At a recent legislative roundtable on natural gas exports, the chairman of the Senate Committee on Energy & Natural Resources, Oregon’s Ron Wyden, opened with a statement that left me scratching my head. The senator, who previously has expressed opposition to letting markets determine the appropriate levels of investment and trade in natural gas, said:
Safe, reliable energy has long been regarded strategically as vital to our national security. In my home state we are crazy in love with our blueberries, but we have never said that blueberries are a key part of America’s national security arsenal. So energy is different. In addition, right now the future of America’s natural gas is uniquely intertwined with America’s overall economic future. To make things and grow things in America, our country needs affordable energy. (emphasis mine)
I respectfully disagree with Chairman Wyden that when it comes to free trade, energy is different. It is not. Energy is fundamental to our economy, but that doesn’t make it independent of economics.
Energy certainly is more important than blueberries … or most any other commodity that is traded globally. It is more important in terms of national security and economic security. On that we all agree.
Responding equally to market forces
But those realities don’t change the fact that energy products are no different in how they respond to the basic and organic market forces of supply and demand.
Simply put, government efforts to manipulate oil and natural gas markets – in this case by limiting natural gas exports – will carry economic consequences.
Interventions in energy markets have been tried before for a host of reasons, including energy and economic security. They never help consumers. Consider:
- Price controls on oil and gasoline in the 1970s only exacerbated serious problems, leading to supply shortages that forced consumers to wait hours in long lines at filling stations.
- In 2001, price controls on retail electricity rates in California helped lead to rolling blackouts.
- More recently, Washington’s efforts to mandate the use of ethanol in the nation’s automotive fuel supply have created economic consequences and inefficiencies across the economy.
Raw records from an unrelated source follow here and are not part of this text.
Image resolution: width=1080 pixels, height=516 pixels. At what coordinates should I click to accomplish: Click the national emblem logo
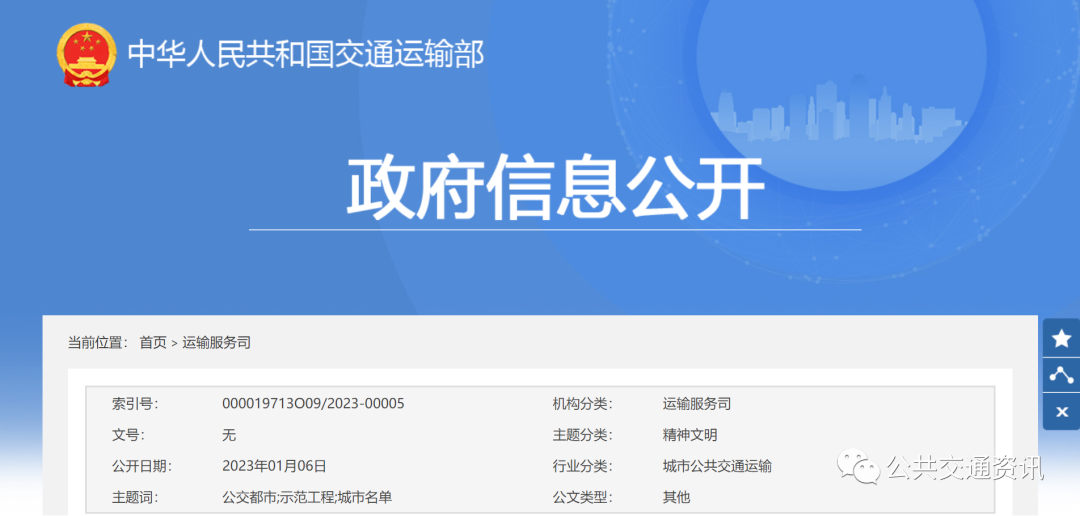click(x=87, y=56)
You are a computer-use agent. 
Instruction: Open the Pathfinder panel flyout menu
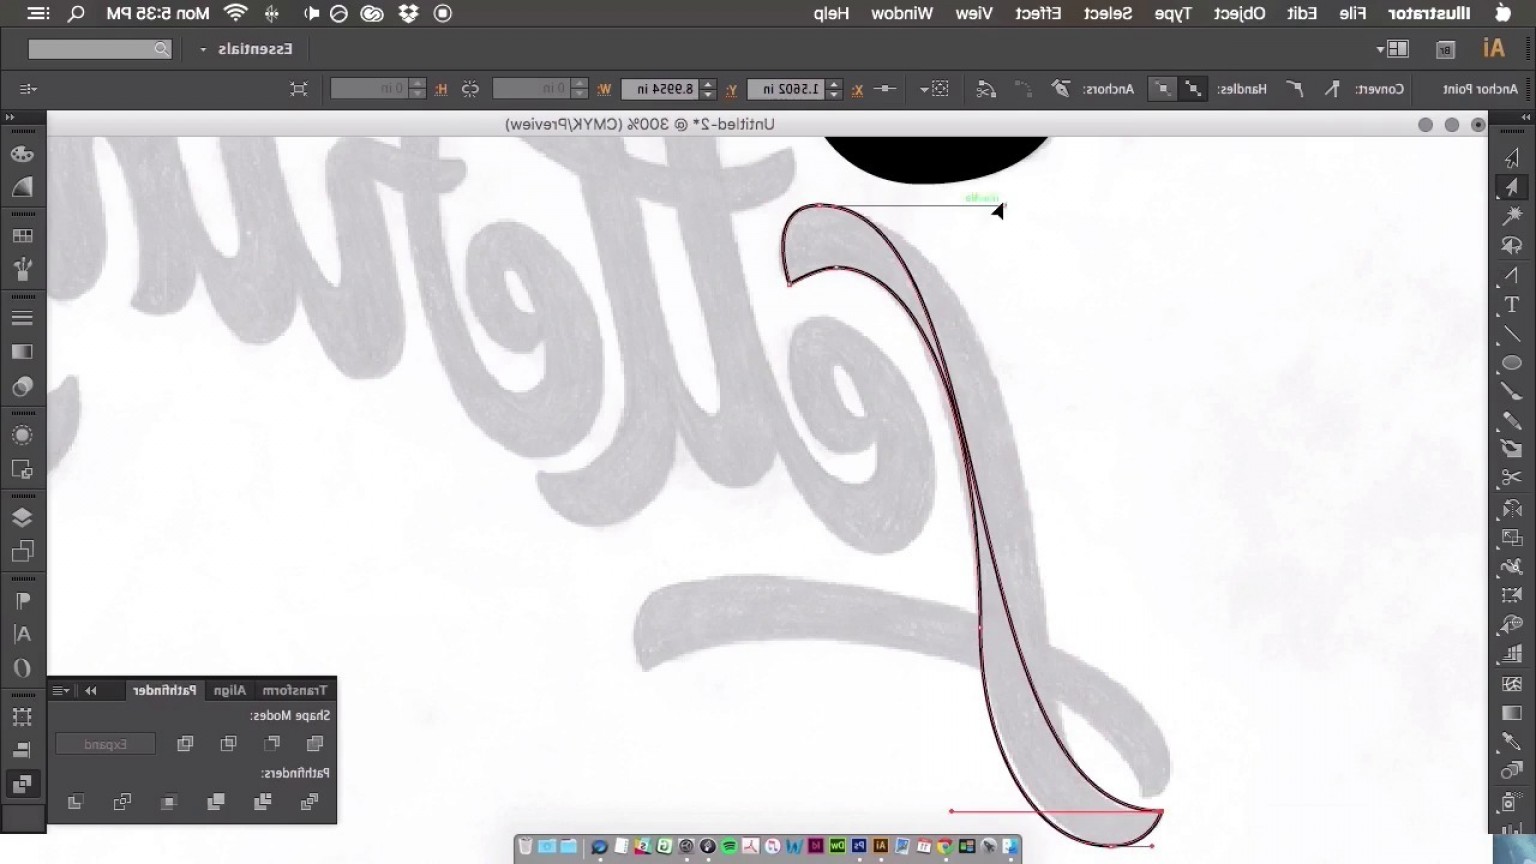(58, 690)
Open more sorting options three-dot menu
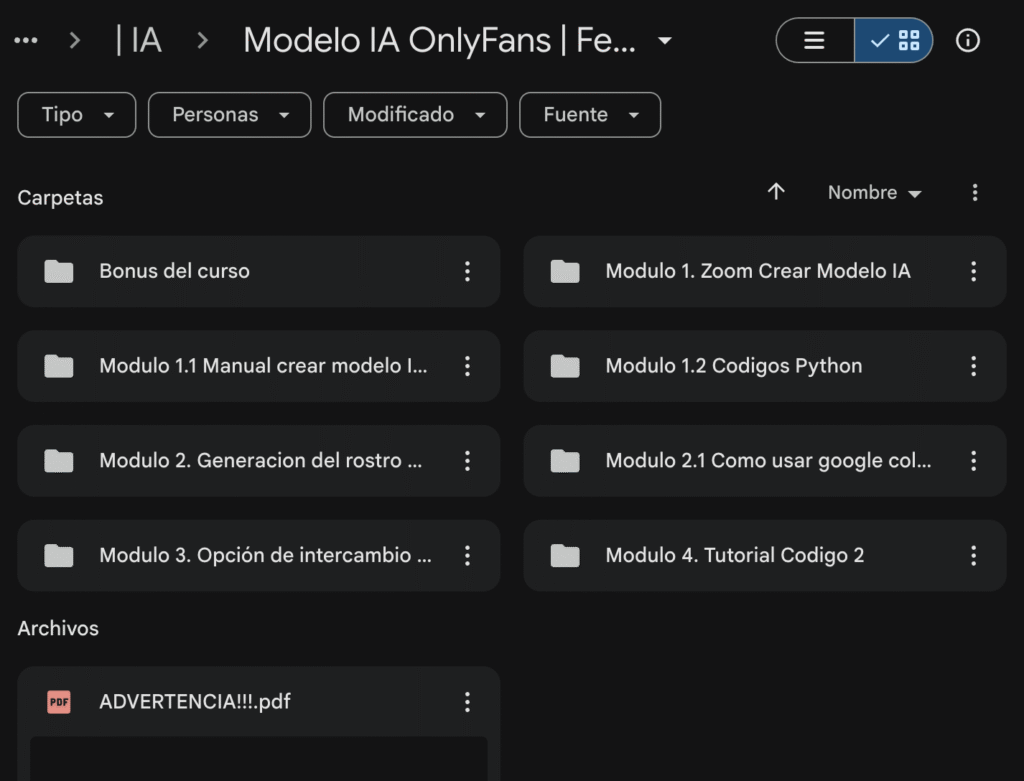Image resolution: width=1024 pixels, height=781 pixels. pos(975,193)
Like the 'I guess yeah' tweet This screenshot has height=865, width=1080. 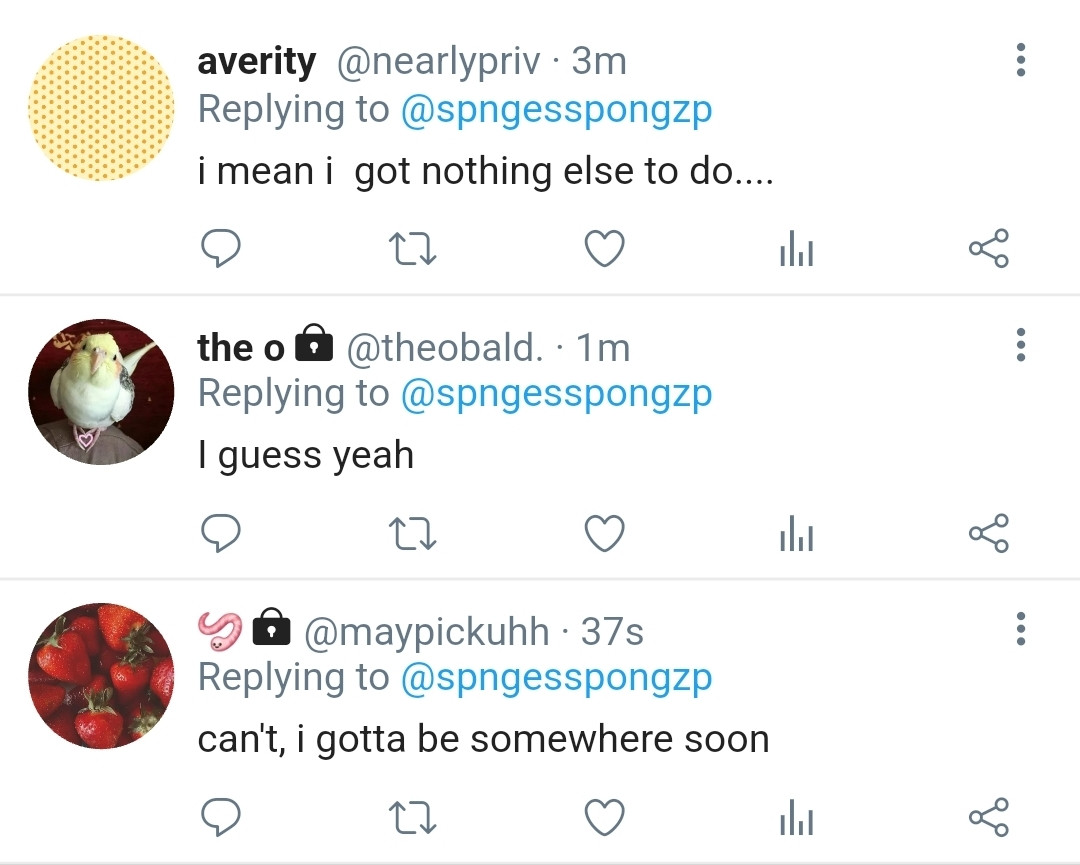tap(605, 533)
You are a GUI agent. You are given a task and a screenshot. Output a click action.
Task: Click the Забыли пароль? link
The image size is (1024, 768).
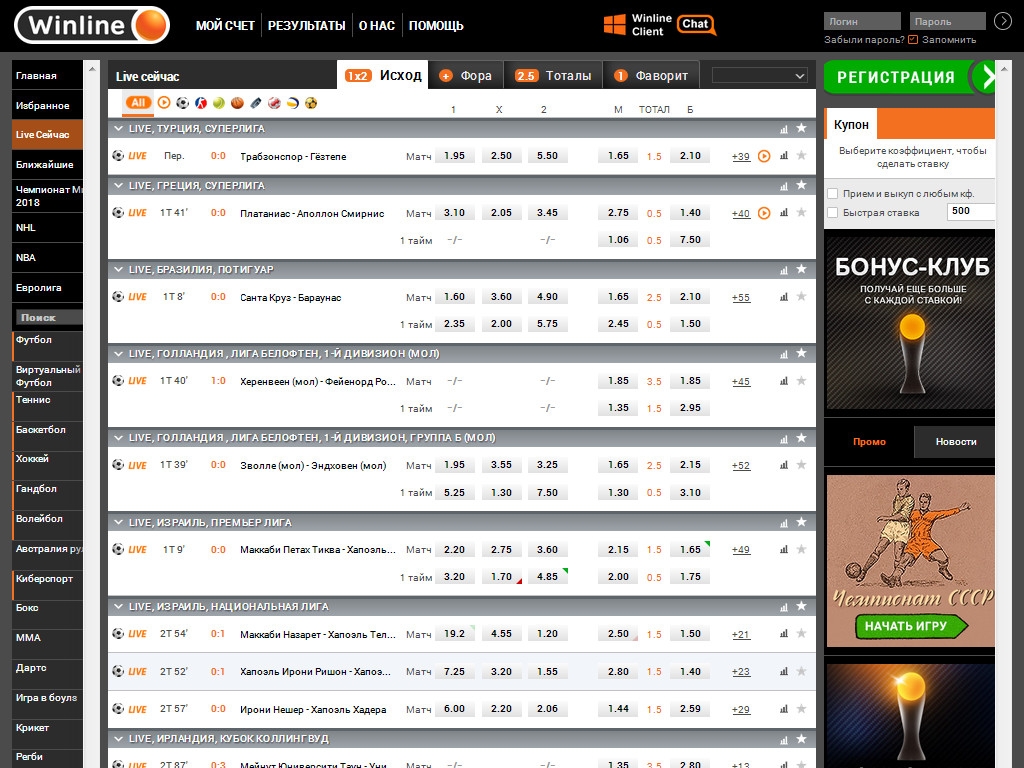[863, 40]
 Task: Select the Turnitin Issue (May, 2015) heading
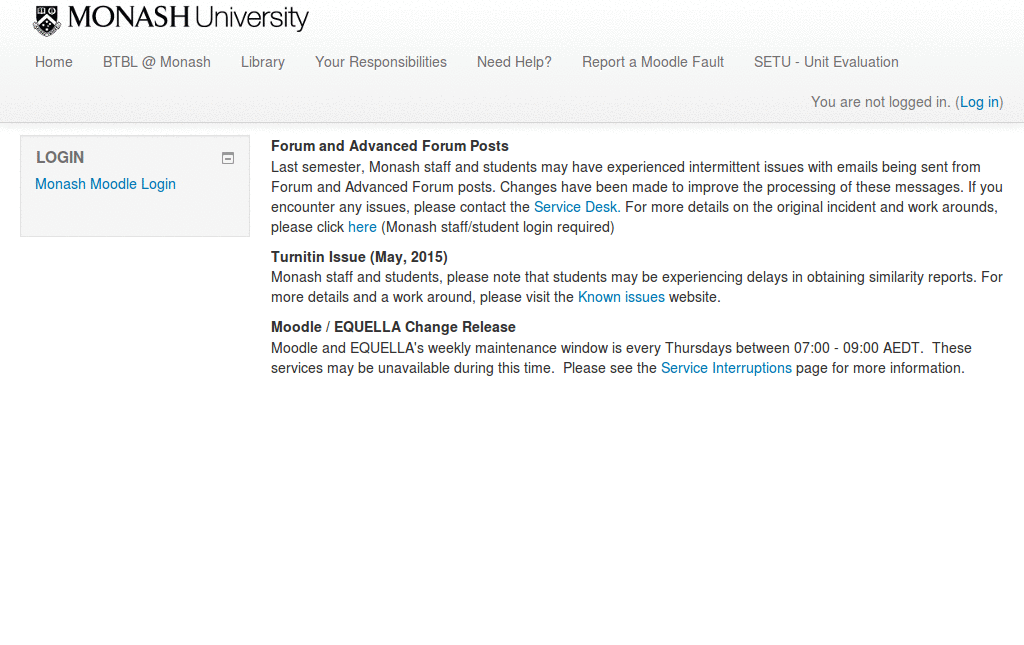tap(359, 257)
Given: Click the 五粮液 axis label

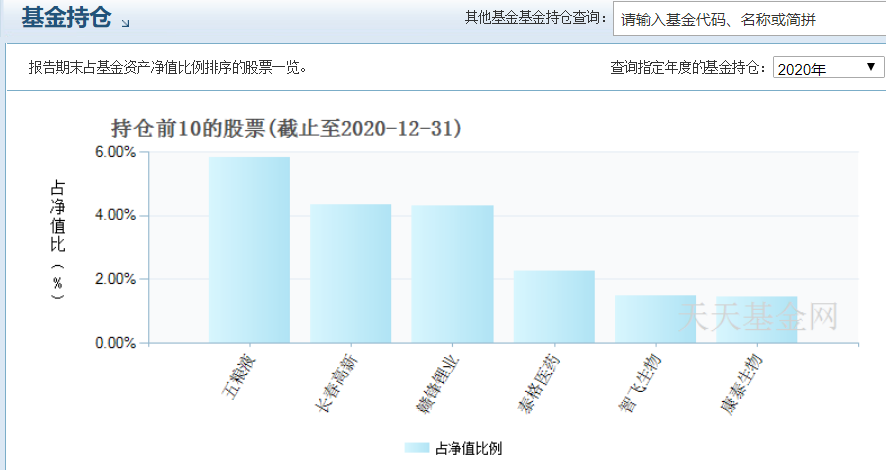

Exports serving strategic aims
Finally, I’ll point out that the numerous studies about the economy-wide benefits of American natural gas exports have taken into account the question of energy supplies and prices. They repeatedly have found that ample and growing natural gas supply is waiting for markets and that prices are unlikely to rise significantly with increased exports, thus demonstrating the readiness of markets to provide the reliable energy supplies Sen. Wyden aims to guarantee.
Those studies also highlight that exports will actually stimulate production of additional gas supplies, and in the process stimulate the economy with multi-billion-dollar investments, growth in GDP and revenues to governments and hundreds of thousands of new jobs.
Perhaps that’s why a strong majority of economists polled by the University of Chicago’s Booth School of Business recently agreed with the statement, “Restricting U.S. exports of liquefied natural gas would have adverse effects on the U.S. economy.”
And it hints at why former Secretary of State Hillary Clinton and former National Security Advisor Tom Donilon both have expounded recently on the national security benefits – to the United States and to its allies – of expanded global trade in all products, including energy.
Their advice is worth its weight in blueberries.